→ Selected text:
Sherlock Holmes Museum: Any Good, Or Elementary?

M@
By M@
Sherlock Holmes Museum: Any Good, Or Elementary?
Expensive entry, my dear Watson.

There are two queues in the Baker Street area. One leads to the waxy riches of Madame Tussauds. The other forms outside the most famous fictional address in literature: 221b Baker Street.

The Sherlock Holmes Museum is an odd beast. It's an attraction dedicated to a person who never existed, at a location different to the one described in the books. This handsome Georgian house is officially addressed at 221b Baker Street, but you'll find it between numbers 237 and 241. It's easiest to look for the queue.

"It can be a two-hour wait in the summer," one of the smartly dressed attendants tells a fellow visitor. Such is the draw of the great detective that people sometimes wait for longer here than at Madame Tussauds. But is it worth it?

A chipper constable greets us on the door and ushers us into the gift shop to purchase a ticket. This is a magnificent space, richly decorated with random Victoriana and palm fronds. The shops sells every conceivable Sherlockian nicknack, from genuine antiques of the period to tat like this.

Remind us again: which Holmes story features a rooftop zorbing experience?

Our jaws drop when we hear the ticket price: £15 for a small house museum. By comparison, the Charles Dickens Museum is £9. Ben Franklin House is £8. You could visit both Keats House and Carlyle's House and still have change for a cuppa. Still, we hand over our readies and look forward to exploring Holmes and Watson's inner sanctum.

The museum spreads out over four storeys. Each room is crammed with a mix of authentic furniture of the era and pastiche props. It's as though the famous duo have just popped out on a case, and we're snooping round their rooms. And very nice they are too. If you come from a place without any Victorian heritage (i.e. most of the world), then you're in for a visual treat.

→ Tasks for this exercise:
• a. Answer the following from the Sherlock Holmes Museum review:
(i) Between which two street numbers is the museum located?
(ii) What is the ticket price?
(iii) Over how many storeys does the museum spread?
• b. Render this sentence from the Sherlock Holmes Museum review in French: "The museum spreads out over four storeys."
The rows that follow have no connection to the review of the Sherlock Holmes Museum.

→ Excerpted records:
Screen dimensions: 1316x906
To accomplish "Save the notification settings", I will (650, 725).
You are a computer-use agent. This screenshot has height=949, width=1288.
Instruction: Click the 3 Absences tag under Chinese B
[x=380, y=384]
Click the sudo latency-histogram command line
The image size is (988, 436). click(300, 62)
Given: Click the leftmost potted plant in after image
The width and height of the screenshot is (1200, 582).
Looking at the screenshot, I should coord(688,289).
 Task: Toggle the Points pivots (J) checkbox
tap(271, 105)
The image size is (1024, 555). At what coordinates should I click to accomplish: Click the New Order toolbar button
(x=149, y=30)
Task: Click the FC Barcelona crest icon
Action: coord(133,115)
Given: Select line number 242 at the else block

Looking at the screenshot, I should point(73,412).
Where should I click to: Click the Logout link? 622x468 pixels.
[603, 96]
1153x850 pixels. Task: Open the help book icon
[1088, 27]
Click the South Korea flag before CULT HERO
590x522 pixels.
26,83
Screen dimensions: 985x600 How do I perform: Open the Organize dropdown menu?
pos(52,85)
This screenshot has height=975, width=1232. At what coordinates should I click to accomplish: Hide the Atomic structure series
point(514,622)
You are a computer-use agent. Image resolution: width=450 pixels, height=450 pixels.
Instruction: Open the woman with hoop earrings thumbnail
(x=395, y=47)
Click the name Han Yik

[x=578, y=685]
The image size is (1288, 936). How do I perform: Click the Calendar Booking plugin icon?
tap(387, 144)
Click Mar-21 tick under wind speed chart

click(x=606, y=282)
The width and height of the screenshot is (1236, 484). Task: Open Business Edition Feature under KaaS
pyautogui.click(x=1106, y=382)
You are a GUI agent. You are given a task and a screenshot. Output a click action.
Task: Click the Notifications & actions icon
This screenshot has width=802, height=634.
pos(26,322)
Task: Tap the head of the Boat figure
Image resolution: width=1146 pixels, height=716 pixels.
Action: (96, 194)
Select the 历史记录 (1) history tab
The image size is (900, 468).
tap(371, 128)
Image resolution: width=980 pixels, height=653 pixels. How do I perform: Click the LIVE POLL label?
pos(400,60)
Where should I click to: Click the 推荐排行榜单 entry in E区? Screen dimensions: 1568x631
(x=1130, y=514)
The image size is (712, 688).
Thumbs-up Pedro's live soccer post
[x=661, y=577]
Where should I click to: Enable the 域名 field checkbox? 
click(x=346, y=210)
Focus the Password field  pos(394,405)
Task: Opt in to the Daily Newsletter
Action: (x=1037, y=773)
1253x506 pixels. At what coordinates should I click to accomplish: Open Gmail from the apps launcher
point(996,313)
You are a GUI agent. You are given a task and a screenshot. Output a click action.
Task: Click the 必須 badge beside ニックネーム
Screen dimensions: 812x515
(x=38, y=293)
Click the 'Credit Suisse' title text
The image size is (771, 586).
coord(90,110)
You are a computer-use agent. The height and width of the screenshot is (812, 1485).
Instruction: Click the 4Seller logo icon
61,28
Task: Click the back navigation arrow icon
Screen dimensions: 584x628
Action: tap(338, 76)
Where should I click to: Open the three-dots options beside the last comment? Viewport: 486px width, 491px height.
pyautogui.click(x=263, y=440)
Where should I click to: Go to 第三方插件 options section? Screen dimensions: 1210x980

→ Task-by-task results:
• a.
(i) Between numbers 237 and 241.
(ii) £15.
(iii) Four storeys.

• b. Le musée s'étend sur quatre étages.